Pourquoi les hackathons doivent exiger du logiciel libre
par Richard StallmanLes hackathons sont une méthode reconnue pour donner au développement de projets numériques le soutien d'une communauté. Cette dernière invite les développeurs à se joindre à un événement qui offre une ambiance stimulante, quelques ressources pratiques et l'opportunité de travailler sur des projets utiles. La plupart des hackathons choisissent les projets qu'ils soutiennent, sur la base de critères bien définis.
Les hackathons s'accordent avec un esprit de communauté dans lequel les gens ont une attitude de coopération et de respect des autres. Le logiciel qui va avec cet esprit est le logiciel libre. Chaque logiciel libre a une licence qui donne à ses utilisateurs (ce qui inclut les programmeurs) la liberté de coopérer. En cela, les hackathons se justifient dans la communauté du logiciel libre. Les projets travaillant sur des plans de matériel peuvent et doivent aussi être libres.

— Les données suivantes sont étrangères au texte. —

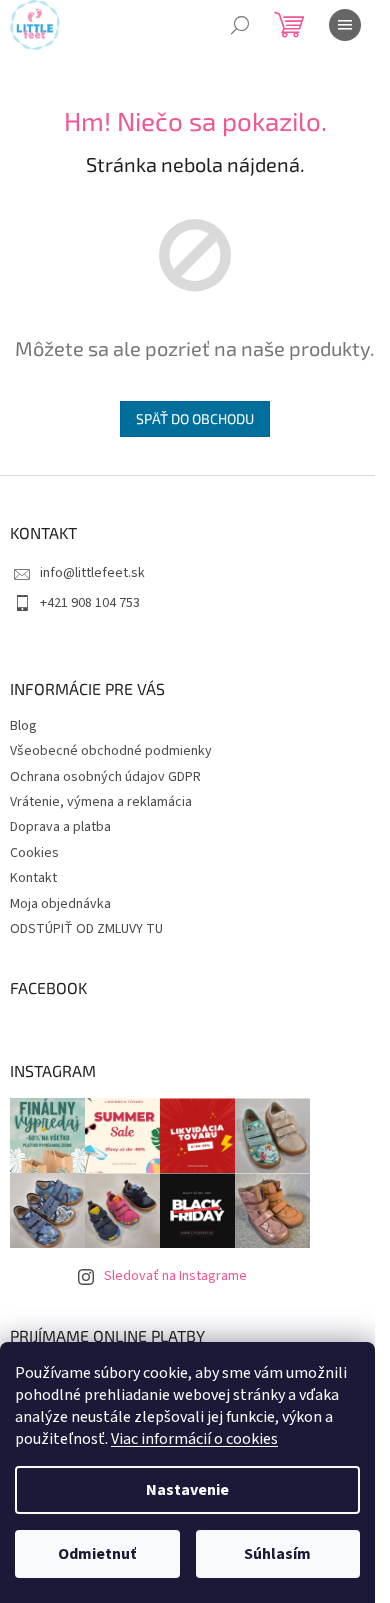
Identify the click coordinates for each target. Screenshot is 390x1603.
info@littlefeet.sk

Le respect de la liberté ne peut être pris comme acquis. Au contraire, nous sommes entourés d'entreprises qui, sans honte, publient du logiciel privateur (de libertés), uniquement à l'usage de ceux qui succombent à leur pouvoir. Ces entreprises développent du logiciel comme moyen de domination et de contrôle des autres.
Le succès nuisible de ces entreprises incite de jeunes développeurs à suivre leur exemple en développant leurs propres programmes ou plans de matériel pour dominer les utilisateurs. Ils amènent parfois leurs projets à des hackathons, sollicitant l'aide de la communauté tout en refusant son esprit : ils n'ont aucune intention de coopérer en retour de la coopération dont ils bénéficient. Les hackathons qui acceptent cela sapent l'esprit de communauté sur lequel ils se basent.
Certains hackathons pervers sont spécifiquement destinés à aider l'informatique de certaines entreprises (par exemple des banques européennes et canadiennes, ou encore Expedia). Bien qu'elles ne l'affirment pas explicitement, leurs annonces donnent l'impression que leur but est le développement de certains logiciels non libres et que les participants sont censés aider ces projets non philanthropiques.
Ces exemples montrent jusqu'où les hackathons peuvent descendre s'ils s'engagent sur cette pente glissante. Retournons au cas plus courant d'un hackathon qui n'est pas spécifiquement commercial, mais accepte des projets privateurs.
Quand un développeur apporte un projet à un hackathon et ne dit pas s'il sera libre, il ne se met pas en opposition manifeste avec l'esprit de communauté, cependant il le sape. Les hackathons devraient renforcer l'esprit de communauté sur lequel ils se basent, en exigeant que les projets s'engagent à publier d'une façon qui soit en accord avec cet esprit.
Cela implique de dire aux développeurs : « Pour que tu mérites notre soutien et notre aide, tu dois accepter de donner à la communauté le droit d'utiliser librement les résultats de ton projet, si un jour tu les considères assez bons pour être utilisés ou publiés. »
En tant que simple participant à un hackathon, vous pouvez donner votre soutien à ce principe : avant de rejoindre un projet, demandez : « Sous quelle licence allez-vous publier ? Je veux être sûr que cela va être libre avant de me joindre au développement. » Si les développeurs du projet disent qu'ils choisiront la licence plus tard, vous pouvez répondre que vous déciderez plus tard si vous participerez. Ne soyez pas timides ; si d'autres entendent cette discussion, il se peut qu'ils décident de suivre le même chemin.
Pour voir quelles licences sont libres, vous pouvez consulter la liste de licences publiée par le projet GNU. La plupart des licences « open source » sont libres, mais quelques-unes sont non libres parce que trop restrictives.
La fermeté des individus a un certain effet, mais une règle du hackathon lui-même sera plus efficace. Les hackathons devraient demander à chaque projet participant de s'engager à suivre cette règle :
Si jamais vous publiez ou utilisez ce code ou ce plan, vous publierez les sources correspondantes sous une licence libre. Si vous distribuez le code sous une forme exécutable, vous le rendrez libre également.
Beaucoup de hackathons sont sponsorisés ou hébergés par des écoles, ce qui leur donne une raison de plus de suivre cette règle. Le logiciel libre est une contribution au savoir commun, tandis que le logiciel non libre refuse le savoir au public. Par conséquent, le logiciel libre est en cohérence avec l'esprit d'éducation, tandis que le logiciel privateur s'y oppose. Les écoles doivent exiger que tous leurs développements logiciels soient du logiciel libre, y compris ceux que les hackathons accompagnent.